Why Do Skeptics Debate the Resurrection?


Conservative Christian blogger:

I don’t understand why we should even have a conversation about any of this at all. If there is no evidence that would have been available to a handful of people in the 1st century that would convince you in the 21st century that a supernatural event [the Resurrection] occurred, then all of the discussion about whether or not the gospels were written by eyewitnesses, and their reliability seems completely irrelevant. It seems that none of the conclusions would make any difference to you so why are we even discussing it? Why does it even matter to you then?




It matters to me for several reasons:

1. It is a fascinating subject since so many people on the planet consider this alleged event as the most important event in human history.

2. I enjoy a good debate.

3. I believe that superstitions are one of the greatest causes of human suffering, now and in the past.

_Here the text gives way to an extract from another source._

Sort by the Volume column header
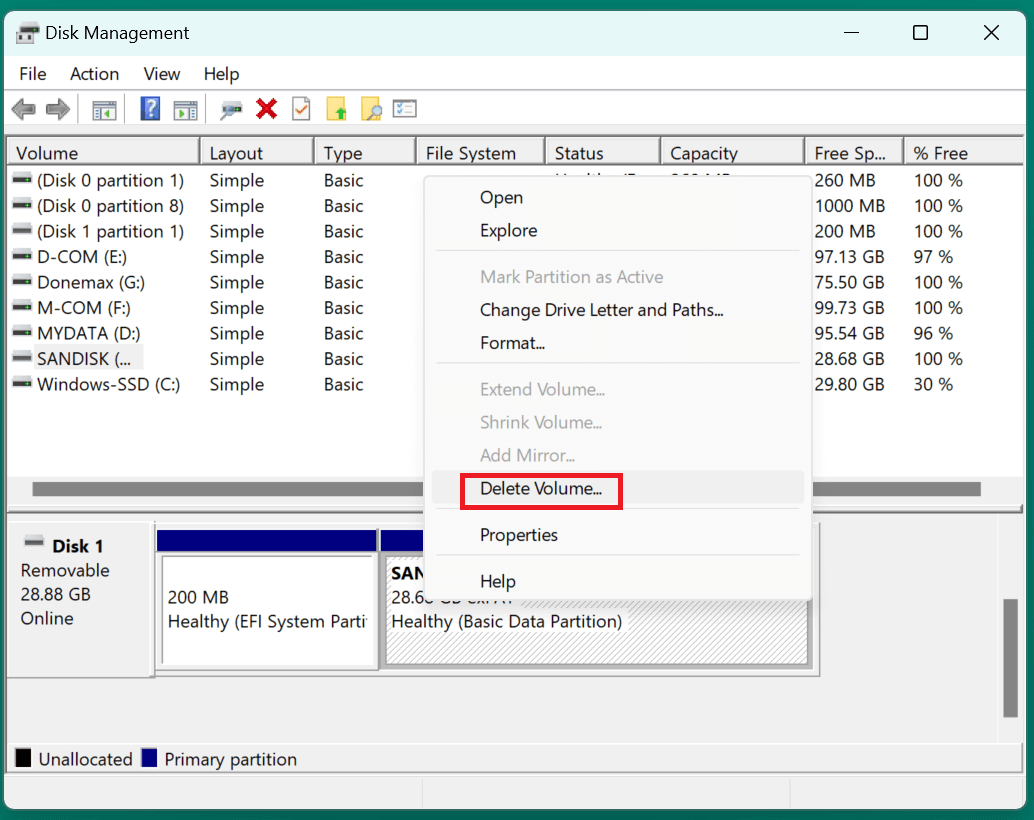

4. I believe that the belief in the Resurrection is a superstition; a superstition that lies at the heart of one of the world’s largest supernatural belief systems; a belief system that has inflicted incredible violence and discrimination on non-adherents for the last 2000 years.

5. It excites me to be part of one of the greatest movements in the history of humanity: the debunking of religious superstitions and their eventual demise.

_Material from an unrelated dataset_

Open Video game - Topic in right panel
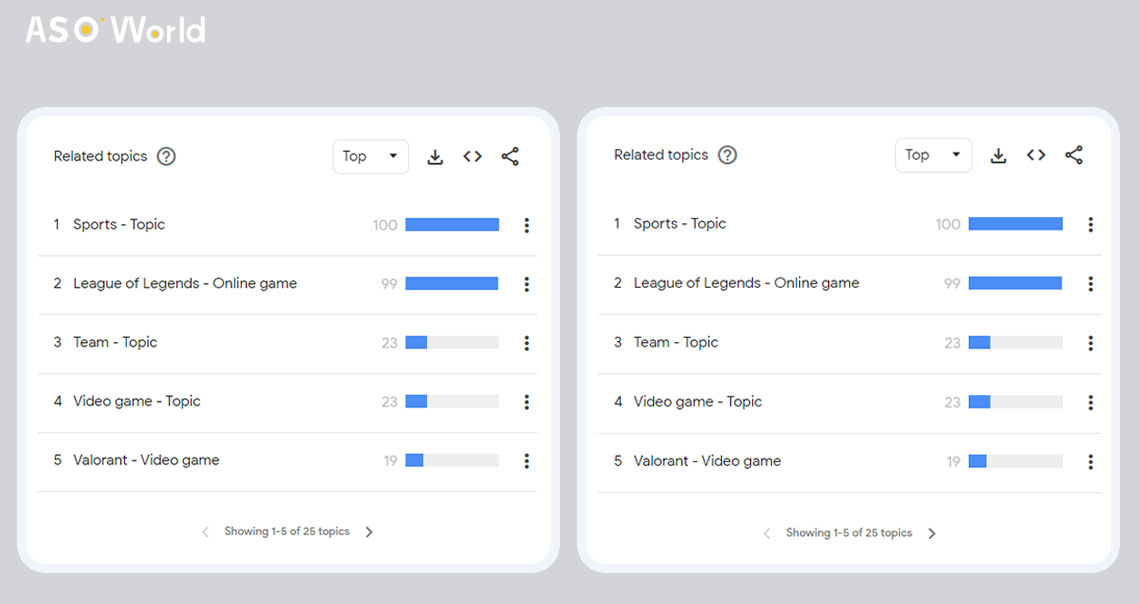The height and width of the screenshot is (604, 1140). 697,402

The Christianization of the Savages




4 thoughts on “Why Do Skeptics Debate the Resurrection?

    1. Morphing into other things. Since the 20th century, every new religion has either been centred on some notion of Gainism/panpsychism, or has been a UFO religion. Every single one. The gods are being superceded, and that can’t be a bad thing.

      Liked by 1 person

    2. Christianity is in sharp decline in the western, educated world. Yes, it is growing in the Third World, such as Africa and Asia. I attribute this to Christianity’s message of hope in the afterlife and a support system in this life to people who are in desperate economic situations, who mostly lack education, and for whom internet access (access to science and non-supernatural sources of information) is very limited. Once the living standards and education levels of these societies improve, I predict they will follow the same pattern of religious decline that Europe and now North America have taken.